So there's that and also Harry Hill's TV Burp, definitely the funniest thing on television. It's a very good example of what I am talking about. Because he's got the restrictions of a Saturday evening time slot, he has to be very inventive. He has to be really, really funny.

It's kind of the opposite of what people might think: the less freedom we have the more inventive we are. For example, while I wouldn't like to go back to Ireland being ruled by the British, it was a very productive time for Irish literature. There's an argument that a little bit of restriction sometimes helps the imagination.

What are your thoughts on the influence of the internet on modern comedy?

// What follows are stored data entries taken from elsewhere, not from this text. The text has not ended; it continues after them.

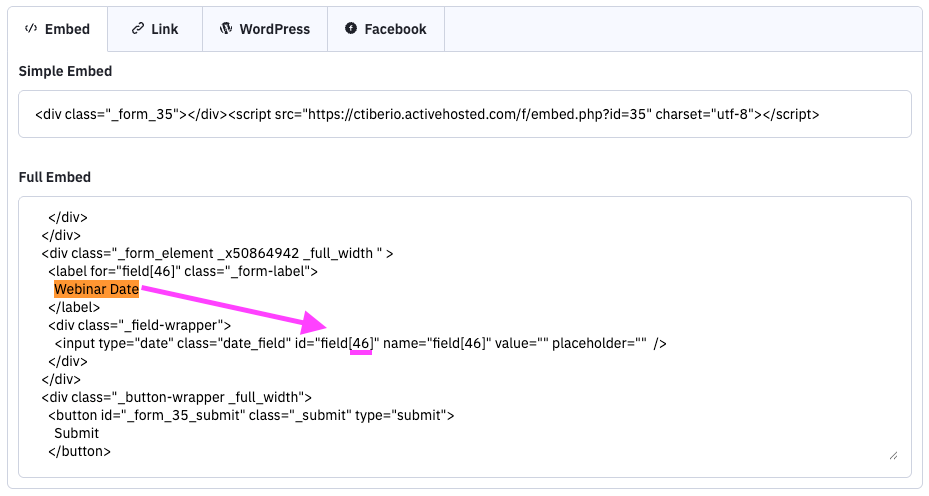The height and width of the screenshot is (496, 929).
Task: Go to the Facebook tab
Action: tap(385, 29)
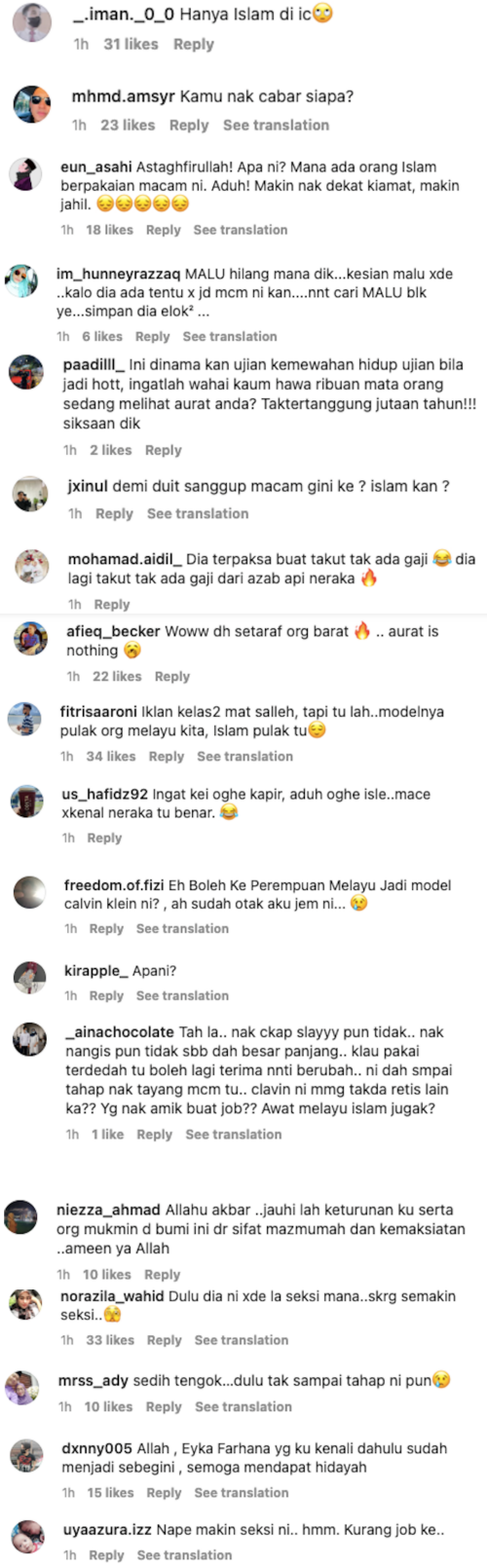Open freedom.of.fizi profile avatar
Viewport: 487px width, 1568px height.
coord(29,893)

On the one hand, it's brilliant because if it hadn't been for the internet, it would have taken me two or three more years to hear about people like Kasper Hauser, a very funny San Francisco sketch group.

But a lot of the stuff out there feels really like a waste of time. You know, some people find things like inflatable sheep funny and now they have access to video cameras.

But the great thing about the internet is how the good stuff – like Andy Samberg's Saturday Night Live sketches – is pushed to the top of every search. It's very democratic. So there's good and bad, like everything else.

So what's up next?

Nothing's certain, but there are various things I'm exploring. I want to do something with Steve Delaney, who does Count Arthur Strong.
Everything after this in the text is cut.